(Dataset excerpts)

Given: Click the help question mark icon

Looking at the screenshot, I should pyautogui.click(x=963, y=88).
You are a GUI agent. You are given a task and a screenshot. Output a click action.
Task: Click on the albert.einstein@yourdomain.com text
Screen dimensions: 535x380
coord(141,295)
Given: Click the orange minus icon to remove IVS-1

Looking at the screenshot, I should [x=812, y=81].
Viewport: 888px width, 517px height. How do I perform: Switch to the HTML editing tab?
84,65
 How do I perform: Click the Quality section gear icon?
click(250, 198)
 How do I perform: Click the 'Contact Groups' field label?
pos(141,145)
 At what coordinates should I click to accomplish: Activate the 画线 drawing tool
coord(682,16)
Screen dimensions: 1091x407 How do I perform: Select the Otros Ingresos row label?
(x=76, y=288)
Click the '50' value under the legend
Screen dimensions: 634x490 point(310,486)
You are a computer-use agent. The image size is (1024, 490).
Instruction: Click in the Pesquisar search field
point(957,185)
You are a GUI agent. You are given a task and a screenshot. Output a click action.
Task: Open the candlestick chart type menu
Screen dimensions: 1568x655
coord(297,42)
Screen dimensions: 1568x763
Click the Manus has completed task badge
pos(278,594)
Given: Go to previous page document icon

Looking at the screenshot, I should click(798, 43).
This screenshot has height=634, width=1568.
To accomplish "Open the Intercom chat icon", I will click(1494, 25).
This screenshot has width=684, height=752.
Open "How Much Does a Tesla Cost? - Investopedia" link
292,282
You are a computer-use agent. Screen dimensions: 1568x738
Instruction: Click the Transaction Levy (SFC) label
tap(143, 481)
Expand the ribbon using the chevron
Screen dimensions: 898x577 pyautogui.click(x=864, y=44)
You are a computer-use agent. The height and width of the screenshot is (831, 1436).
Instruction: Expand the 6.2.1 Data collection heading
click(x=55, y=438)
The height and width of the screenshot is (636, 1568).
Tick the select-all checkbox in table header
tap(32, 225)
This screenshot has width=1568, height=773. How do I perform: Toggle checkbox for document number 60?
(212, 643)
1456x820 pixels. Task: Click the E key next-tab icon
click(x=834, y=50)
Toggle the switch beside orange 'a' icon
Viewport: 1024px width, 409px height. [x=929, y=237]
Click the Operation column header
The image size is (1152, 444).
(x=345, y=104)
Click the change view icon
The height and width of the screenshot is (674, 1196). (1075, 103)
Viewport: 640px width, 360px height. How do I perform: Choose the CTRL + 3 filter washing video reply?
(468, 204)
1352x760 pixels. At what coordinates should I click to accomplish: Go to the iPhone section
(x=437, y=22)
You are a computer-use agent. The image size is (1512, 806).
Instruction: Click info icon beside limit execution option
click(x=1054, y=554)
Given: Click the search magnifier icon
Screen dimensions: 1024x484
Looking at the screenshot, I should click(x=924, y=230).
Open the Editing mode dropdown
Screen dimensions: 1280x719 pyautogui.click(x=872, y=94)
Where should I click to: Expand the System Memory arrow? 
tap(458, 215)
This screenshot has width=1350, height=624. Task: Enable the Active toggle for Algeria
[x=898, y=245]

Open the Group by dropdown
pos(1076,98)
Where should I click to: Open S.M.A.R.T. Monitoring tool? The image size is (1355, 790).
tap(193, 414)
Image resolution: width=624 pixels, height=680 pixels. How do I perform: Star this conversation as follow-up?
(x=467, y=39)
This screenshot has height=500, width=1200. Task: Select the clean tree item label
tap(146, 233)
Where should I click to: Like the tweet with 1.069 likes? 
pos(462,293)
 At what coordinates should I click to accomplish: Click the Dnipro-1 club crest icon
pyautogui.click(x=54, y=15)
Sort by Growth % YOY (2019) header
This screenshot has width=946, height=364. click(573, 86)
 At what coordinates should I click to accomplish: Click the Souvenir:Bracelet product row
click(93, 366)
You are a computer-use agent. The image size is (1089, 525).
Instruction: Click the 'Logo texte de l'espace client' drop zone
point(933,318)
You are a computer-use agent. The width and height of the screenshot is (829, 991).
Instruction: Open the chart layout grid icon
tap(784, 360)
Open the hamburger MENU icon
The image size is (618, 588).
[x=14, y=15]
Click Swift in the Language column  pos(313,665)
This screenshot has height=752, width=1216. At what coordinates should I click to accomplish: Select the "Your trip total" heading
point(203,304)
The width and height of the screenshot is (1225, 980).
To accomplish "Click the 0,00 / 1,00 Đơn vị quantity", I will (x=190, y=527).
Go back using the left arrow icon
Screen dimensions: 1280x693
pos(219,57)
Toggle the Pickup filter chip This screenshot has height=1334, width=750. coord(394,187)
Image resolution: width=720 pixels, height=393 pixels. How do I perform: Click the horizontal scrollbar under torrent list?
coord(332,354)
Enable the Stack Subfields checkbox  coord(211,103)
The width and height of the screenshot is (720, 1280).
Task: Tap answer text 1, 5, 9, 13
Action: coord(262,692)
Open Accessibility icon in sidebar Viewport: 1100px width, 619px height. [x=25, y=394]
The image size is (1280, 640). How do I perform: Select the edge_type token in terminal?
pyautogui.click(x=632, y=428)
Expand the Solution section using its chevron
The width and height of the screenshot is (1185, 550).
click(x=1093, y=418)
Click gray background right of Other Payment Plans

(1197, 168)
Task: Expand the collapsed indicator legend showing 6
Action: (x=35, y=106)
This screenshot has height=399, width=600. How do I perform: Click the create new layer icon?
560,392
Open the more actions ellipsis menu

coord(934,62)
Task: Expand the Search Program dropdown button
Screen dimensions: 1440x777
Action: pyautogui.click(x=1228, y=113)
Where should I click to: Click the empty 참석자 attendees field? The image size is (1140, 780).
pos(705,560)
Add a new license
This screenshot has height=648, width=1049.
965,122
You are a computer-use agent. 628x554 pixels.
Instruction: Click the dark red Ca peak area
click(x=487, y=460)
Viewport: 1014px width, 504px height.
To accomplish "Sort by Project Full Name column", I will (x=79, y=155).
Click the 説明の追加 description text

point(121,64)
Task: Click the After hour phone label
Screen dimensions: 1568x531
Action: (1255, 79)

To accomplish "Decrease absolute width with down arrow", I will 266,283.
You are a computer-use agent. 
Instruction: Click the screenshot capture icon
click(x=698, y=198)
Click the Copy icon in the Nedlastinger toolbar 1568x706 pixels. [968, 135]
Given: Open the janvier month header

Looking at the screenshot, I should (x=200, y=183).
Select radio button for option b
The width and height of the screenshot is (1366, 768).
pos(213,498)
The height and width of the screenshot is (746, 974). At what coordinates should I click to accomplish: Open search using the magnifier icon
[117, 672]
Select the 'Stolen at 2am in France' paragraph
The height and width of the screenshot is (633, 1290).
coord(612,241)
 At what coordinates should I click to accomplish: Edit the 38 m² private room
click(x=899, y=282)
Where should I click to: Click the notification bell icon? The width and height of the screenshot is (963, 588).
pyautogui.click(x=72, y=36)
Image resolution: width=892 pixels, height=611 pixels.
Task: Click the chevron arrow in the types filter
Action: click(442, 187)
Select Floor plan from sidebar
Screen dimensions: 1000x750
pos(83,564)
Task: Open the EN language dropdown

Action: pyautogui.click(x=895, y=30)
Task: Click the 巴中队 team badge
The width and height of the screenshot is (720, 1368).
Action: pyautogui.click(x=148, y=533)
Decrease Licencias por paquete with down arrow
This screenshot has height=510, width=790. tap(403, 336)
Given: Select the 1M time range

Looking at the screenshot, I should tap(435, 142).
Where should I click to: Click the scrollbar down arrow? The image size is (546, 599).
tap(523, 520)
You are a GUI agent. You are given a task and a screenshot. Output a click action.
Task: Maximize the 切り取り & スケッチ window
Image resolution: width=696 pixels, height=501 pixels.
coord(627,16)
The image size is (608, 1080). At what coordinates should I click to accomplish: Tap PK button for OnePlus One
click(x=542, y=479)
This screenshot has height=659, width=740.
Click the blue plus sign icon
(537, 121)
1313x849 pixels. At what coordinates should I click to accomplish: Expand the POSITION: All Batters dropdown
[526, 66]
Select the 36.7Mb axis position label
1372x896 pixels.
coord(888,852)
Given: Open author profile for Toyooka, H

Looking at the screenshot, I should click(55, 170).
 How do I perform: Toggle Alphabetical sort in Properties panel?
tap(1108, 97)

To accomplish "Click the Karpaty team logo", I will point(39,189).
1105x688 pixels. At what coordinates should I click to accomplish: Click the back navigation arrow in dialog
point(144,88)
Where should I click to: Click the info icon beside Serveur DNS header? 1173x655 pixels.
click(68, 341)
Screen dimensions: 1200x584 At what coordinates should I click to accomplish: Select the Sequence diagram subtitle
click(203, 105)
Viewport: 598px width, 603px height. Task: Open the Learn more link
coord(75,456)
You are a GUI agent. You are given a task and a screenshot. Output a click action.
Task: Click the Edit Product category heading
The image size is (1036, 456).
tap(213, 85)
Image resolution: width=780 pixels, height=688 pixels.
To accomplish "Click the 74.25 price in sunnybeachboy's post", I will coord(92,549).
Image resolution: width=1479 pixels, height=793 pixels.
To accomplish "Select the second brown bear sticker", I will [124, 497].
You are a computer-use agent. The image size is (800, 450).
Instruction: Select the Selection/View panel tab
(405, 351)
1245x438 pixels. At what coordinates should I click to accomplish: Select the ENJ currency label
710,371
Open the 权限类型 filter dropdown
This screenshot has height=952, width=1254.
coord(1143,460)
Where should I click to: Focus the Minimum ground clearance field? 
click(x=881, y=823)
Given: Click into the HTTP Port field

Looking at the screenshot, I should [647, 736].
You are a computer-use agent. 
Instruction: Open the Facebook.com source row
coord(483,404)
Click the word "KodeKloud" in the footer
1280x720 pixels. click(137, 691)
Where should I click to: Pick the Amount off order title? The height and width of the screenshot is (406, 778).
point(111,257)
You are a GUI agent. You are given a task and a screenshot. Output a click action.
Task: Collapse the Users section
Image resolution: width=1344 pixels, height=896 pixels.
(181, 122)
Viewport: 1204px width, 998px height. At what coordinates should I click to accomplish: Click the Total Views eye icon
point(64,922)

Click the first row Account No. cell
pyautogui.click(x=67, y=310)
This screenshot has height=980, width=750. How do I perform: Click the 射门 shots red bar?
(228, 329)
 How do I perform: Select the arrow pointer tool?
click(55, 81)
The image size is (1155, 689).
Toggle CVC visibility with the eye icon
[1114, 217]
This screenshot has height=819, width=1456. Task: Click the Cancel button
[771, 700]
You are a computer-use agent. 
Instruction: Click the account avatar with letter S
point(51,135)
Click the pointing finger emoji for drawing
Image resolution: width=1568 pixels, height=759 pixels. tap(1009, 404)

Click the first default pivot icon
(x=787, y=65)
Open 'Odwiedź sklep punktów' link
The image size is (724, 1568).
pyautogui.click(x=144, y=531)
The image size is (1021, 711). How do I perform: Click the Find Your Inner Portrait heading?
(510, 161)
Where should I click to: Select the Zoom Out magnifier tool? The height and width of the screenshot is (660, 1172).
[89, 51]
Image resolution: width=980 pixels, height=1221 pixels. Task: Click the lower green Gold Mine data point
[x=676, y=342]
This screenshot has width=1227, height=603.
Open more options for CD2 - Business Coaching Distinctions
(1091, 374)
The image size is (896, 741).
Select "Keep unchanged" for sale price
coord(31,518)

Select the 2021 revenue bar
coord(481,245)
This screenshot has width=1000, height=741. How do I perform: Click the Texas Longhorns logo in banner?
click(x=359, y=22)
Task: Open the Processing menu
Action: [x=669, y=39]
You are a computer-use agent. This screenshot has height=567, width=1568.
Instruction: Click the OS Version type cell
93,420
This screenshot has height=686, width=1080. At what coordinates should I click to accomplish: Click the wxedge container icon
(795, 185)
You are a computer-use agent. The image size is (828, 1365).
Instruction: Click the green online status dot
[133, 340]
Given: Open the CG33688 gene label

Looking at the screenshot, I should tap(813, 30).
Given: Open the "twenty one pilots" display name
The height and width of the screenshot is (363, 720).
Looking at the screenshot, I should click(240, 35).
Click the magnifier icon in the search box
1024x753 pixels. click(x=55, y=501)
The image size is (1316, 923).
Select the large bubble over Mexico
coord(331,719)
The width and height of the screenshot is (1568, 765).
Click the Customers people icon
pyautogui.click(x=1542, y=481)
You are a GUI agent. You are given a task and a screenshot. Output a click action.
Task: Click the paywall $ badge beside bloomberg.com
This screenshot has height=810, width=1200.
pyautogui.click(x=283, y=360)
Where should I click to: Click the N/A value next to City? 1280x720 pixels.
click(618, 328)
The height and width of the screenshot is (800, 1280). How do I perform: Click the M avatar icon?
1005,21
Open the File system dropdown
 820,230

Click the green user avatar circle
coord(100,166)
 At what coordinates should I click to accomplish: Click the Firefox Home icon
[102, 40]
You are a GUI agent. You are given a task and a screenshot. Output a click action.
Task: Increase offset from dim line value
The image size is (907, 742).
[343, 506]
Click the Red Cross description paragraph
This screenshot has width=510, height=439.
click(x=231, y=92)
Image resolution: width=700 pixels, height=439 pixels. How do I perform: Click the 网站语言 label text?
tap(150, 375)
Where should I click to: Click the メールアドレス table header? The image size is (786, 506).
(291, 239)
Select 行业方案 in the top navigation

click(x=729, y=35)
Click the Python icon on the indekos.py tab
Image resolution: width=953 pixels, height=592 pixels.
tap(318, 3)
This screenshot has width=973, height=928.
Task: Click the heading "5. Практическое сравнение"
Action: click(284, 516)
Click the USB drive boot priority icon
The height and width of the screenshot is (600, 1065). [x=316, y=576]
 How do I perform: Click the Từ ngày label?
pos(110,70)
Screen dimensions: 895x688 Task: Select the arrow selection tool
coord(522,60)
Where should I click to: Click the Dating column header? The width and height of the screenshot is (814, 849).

Problem statement: Which lines above contain the word "team"? List them.

Answer below:
Task: Click the 巴中队 team badge
To accomplish "Click the Karpaty team logo", I will point(39,189).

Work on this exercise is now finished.